<<<<

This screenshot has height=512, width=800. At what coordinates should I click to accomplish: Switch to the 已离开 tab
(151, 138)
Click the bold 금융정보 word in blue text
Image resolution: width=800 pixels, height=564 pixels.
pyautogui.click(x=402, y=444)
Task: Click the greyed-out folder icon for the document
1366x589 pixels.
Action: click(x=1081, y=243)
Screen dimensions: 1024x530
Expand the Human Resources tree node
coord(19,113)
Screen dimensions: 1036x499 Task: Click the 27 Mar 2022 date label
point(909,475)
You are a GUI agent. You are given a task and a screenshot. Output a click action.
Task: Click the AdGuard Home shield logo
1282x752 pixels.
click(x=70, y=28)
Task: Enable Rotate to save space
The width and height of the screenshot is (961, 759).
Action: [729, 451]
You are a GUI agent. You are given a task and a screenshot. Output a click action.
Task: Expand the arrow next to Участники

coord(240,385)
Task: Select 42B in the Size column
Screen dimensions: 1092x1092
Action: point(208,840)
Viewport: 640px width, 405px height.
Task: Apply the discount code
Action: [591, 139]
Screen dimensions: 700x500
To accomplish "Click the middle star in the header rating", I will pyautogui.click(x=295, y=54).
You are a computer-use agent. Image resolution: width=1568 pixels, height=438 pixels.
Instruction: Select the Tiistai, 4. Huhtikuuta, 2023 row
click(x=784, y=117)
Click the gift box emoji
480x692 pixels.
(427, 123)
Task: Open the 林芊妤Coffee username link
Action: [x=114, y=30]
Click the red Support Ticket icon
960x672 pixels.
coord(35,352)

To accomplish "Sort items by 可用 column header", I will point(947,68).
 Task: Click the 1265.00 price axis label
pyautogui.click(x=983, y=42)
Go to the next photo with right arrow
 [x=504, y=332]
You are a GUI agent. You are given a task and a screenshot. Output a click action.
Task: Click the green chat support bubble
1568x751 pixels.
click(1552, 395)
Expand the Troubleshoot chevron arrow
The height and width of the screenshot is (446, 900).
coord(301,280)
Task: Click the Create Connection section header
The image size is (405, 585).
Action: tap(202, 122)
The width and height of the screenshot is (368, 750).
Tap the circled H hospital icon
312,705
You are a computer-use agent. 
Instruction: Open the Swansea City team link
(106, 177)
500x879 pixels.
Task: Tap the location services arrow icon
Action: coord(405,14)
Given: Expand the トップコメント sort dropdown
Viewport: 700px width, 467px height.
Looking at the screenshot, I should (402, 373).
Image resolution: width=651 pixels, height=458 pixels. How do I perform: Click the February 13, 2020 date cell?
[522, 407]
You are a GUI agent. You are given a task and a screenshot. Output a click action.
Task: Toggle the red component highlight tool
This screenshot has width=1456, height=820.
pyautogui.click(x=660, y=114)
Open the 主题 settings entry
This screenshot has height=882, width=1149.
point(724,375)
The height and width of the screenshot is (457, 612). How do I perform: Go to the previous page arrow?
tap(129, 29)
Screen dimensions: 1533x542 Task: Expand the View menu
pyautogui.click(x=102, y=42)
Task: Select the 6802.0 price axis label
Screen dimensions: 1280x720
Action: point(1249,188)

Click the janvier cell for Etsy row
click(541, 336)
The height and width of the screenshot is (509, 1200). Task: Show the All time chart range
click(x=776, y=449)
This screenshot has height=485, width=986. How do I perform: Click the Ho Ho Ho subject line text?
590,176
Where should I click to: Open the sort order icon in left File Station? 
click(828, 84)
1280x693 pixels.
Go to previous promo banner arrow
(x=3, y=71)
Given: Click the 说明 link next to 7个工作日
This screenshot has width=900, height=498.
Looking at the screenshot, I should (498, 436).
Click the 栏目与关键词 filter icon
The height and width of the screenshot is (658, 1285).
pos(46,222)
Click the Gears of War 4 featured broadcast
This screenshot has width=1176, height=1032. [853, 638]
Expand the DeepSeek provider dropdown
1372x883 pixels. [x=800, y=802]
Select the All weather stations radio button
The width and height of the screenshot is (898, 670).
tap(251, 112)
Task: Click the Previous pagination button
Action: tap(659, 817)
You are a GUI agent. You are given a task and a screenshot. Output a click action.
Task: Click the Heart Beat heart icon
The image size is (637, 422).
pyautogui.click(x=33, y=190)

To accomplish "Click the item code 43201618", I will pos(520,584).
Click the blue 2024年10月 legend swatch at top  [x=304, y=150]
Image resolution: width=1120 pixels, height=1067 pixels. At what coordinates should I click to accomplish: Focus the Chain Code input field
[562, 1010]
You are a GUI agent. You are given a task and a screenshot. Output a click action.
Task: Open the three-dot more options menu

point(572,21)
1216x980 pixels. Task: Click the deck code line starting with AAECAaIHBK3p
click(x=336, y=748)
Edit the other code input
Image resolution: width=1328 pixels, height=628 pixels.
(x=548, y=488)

>>>>

=== About this exercise ===
Print every line of the listing shown above, exactly.

=== Reply to the exercise ===
This screenshot has height=512, width=800. At what coordinates should I click to accomplish: Switch to the 已离开 tab
(151, 138)
Click the bold 금융정보 word in blue text
Image resolution: width=800 pixels, height=564 pixels.
pyautogui.click(x=402, y=444)
Task: Click the greyed-out folder icon for the document
1366x589 pixels.
Action: click(x=1081, y=243)
Screen dimensions: 1024x530
Expand the Human Resources tree node
coord(19,113)
Screen dimensions: 1036x499 Task: Click the 27 Mar 2022 date label
point(909,475)
You are a GUI agent. You are given a task and a screenshot. Output a click action.
Task: Click the AdGuard Home shield logo
1282x752 pixels.
click(x=70, y=28)
Task: Enable Rotate to save space
The width and height of the screenshot is (961, 759).
Action: [729, 451]
You are a GUI agent. You are given a task and a screenshot. Output a click action.
Task: Expand the arrow next to Участники

coord(240,385)
Task: Select 42B in the Size column
Screen dimensions: 1092x1092
Action: point(208,840)
Viewport: 640px width, 405px height.
Task: Apply the discount code
Action: [591, 139]
Screen dimensions: 700x500
To accomplish "Click the middle star in the header rating", I will pyautogui.click(x=295, y=54).
You are a computer-use agent. Image resolution: width=1568 pixels, height=438 pixels.
Instruction: Select the Tiistai, 4. Huhtikuuta, 2023 row
click(x=784, y=117)
Click the gift box emoji
480x692 pixels.
(427, 123)
Task: Open the 林芊妤Coffee username link
Action: [x=114, y=30]
Click the red Support Ticket icon
960x672 pixels.
coord(35,352)

To accomplish "Sort items by 可用 column header", I will point(947,68).
 Task: Click the 1265.00 price axis label
pyautogui.click(x=983, y=42)
Go to the next photo with right arrow
 [x=504, y=332]
You are a GUI agent. You are given a task and a screenshot. Output a click action.
Task: Click the green chat support bubble
1568x751 pixels.
click(1552, 395)
Expand the Troubleshoot chevron arrow
The height and width of the screenshot is (446, 900).
coord(301,280)
Task: Click the Create Connection section header
The image size is (405, 585).
Action: tap(202, 122)
The width and height of the screenshot is (368, 750).
Tap the circled H hospital icon
312,705
You are a computer-use agent. 
Instruction: Open the Swansea City team link
(106, 177)
500x879 pixels.
Task: Tap the location services arrow icon
Action: coord(405,14)
Given: Expand the トップコメント sort dropdown
Viewport: 700px width, 467px height.
Looking at the screenshot, I should (402, 373).
Image resolution: width=651 pixels, height=458 pixels. How do I perform: Click the February 13, 2020 date cell?
[522, 407]
You are a GUI agent. You are given a task and a screenshot. Output a click action.
Task: Toggle the red component highlight tool
This screenshot has width=1456, height=820.
pyautogui.click(x=660, y=114)
Open the 主题 settings entry
This screenshot has height=882, width=1149.
point(724,375)
The height and width of the screenshot is (457, 612). How do I perform: Go to the previous page arrow?
tap(129, 29)
Screen dimensions: 1533x542 Task: Expand the View menu
pyautogui.click(x=102, y=42)
Task: Select the 6802.0 price axis label
Screen dimensions: 1280x720
Action: point(1249,188)

Click the janvier cell for Etsy row
click(541, 336)
The height and width of the screenshot is (509, 1200). Task: Show the All time chart range
click(x=776, y=449)
This screenshot has height=485, width=986. How do I perform: Click the Ho Ho Ho subject line text?
590,176
Where should I click to: Open the sort order icon in left File Station? 
click(828, 84)
1280x693 pixels.
Go to previous promo banner arrow
(x=3, y=71)
Given: Click the 说明 link next to 7个工作日
This screenshot has width=900, height=498.
Looking at the screenshot, I should (498, 436).
Click the 栏目与关键词 filter icon
The height and width of the screenshot is (658, 1285).
pos(46,222)
Click the Gears of War 4 featured broadcast
This screenshot has width=1176, height=1032. [853, 638]
Expand the DeepSeek provider dropdown
1372x883 pixels. [x=800, y=802]
Select the All weather stations radio button
The width and height of the screenshot is (898, 670).
tap(251, 112)
Task: Click the Previous pagination button
Action: tap(659, 817)
You are a GUI agent. You are given a task and a screenshot. Output a click action.
Task: Click the Heart Beat heart icon
The image size is (637, 422).
pyautogui.click(x=33, y=190)

To accomplish "Click the item code 43201618", I will pos(520,584).
Click the blue 2024年10月 legend swatch at top  [x=304, y=150]
Image resolution: width=1120 pixels, height=1067 pixels. At what coordinates should I click to accomplish: Focus the Chain Code input field
[562, 1010]
You are a GUI agent. You are given a task and a screenshot. Output a click action.
Task: Open the three-dot more options menu

point(572,21)
1216x980 pixels. Task: Click the deck code line starting with AAECAaIHBK3p
click(x=336, y=748)
Edit the other code input
Image resolution: width=1328 pixels, height=628 pixels.
(x=548, y=488)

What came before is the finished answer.